Карга – голубоглазая, русоволосая красавица, которой можно было от силы дать лет восемнадцать, тоже чему-то развеселилась.
– Можно и хлеба! Через полчасика где-то! – усмехнулась она, показав зубы такой чистоты и белизны, что, увидев их, производители пасты «Колгейт отбеливающая» должны были бы немедленно перевести свои фабрики на производство антидепрессантов для себя и своих главных акционеров.
– Сами зайдете, или прислать?
– Присылай! – приказал Соловей. – Некогда нам туда-сюда ходить!
– Как скажешь! – ответила ему смешливая продавщица, после чего перевела взгляд на меня и поинтересовалась: – Чем платить-то будете?
– Рублями, конечно! – с готовностью откликнулся я. Тут уж девушка и Разбойник и вовсе рассмеялись в голос.
– Ну, зема! Ну, шутник! – то и дело приговаривал Соловей, вытирая выступившие на глазах слезы, а молоденькая Карга и вовсе сложилась пополам и повизгивала откуда-то из-под прилавка.
– Нет, ну, можно и зеленью, конечно… – предложил я и полез за бумажником, искренне изумляясь тому, что столичное почтение к иностранной валюте каким-то образом добралось даже на такие далекие волшебные выселки. Тем временем, продавщица и Разбойник, наконец, перестали покатываться от хохота и стали с интересом следить за мной, словно ожидая, что из моего кармана сейчас появиться что-то в высшей степени чудесное. Как ни странно, они оказались правы. Нащупав свой кошелек, я понял, что с ним произошло нечто странное, а, вынув его наружу, догадался, что именно. Как оказалось, осколок разбитого узбеком об дерево волшебного ореха, не просто ударил меня в бок, а еще и пробил карман и завяз середине моего бумажника. Вернее, это был даже не осколок, а такой же необработанный изумрудный кристалл, какой я видел в руках у Куберы.

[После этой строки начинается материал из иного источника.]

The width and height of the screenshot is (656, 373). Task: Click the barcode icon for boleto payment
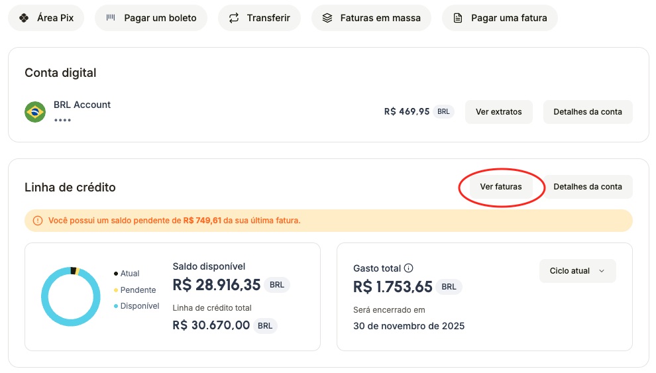coord(111,18)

– Вот это да! – только и смогла протянуть, мигом растаявшая продавщица, одарив меня самым что ни на есть восхищенным взглядом. Похоже, Карга относилась к тому типу женщин, который оценивает мужчин по содержимому их карманов. Впрочем, и на Соловья мой трофей с «той стороны» произвел такое же неизгладимое впечатление.
– Зема, да ты богатей! Мильонщик! – восторженно заорал он.
Однако при этом в глазах Разбойника вспыхнули уже знакомые мне огоньки алчности. Тем же жадным взглядом он не так давно смотрел на мое кольцо. Хотя, судя по легкой дрожи в голосе, ценность оказавшегося у меня изумруда была во много раз выше.
– Ну, что? Рассчитываемся и идем? – как ни в чем не бывало, спросил я у Соловья.
– Да-да, конечно! – ответила вместо него Карга и потянулась к торчащему из бумажника камню. Я машинально захотел убрать руку.
– Я совсем чуть-чуть возьму, – поспешила успокоить меня продавщица.
– Чуть-чуть чего? – удивился я, но тут же и сам все понял. Стоило девушке приблизить кончики пальцев к кристаллу, как его зеленоватое свечение слегка заколебалось, словно пламя свечи под ветром, а потом и вовсе выбросило в ее сторону ослепительный протуберанец. Похоже, я на практике столкнулся с тем, о чем мне еще в начале моих приключений рассказывала Василиса.
Драгоценный камень, пронесенный с «той стороны» был насквозь пропитан магической энергией. Именно она, а не сам изумруд, и являлась настоящим сокровищем, частью которого я теперь расплачивался с продавщицей за сделанные разбойником покупки.
– Эй-эй! Не увлекайся там! – рявкнул на девушку Соловей.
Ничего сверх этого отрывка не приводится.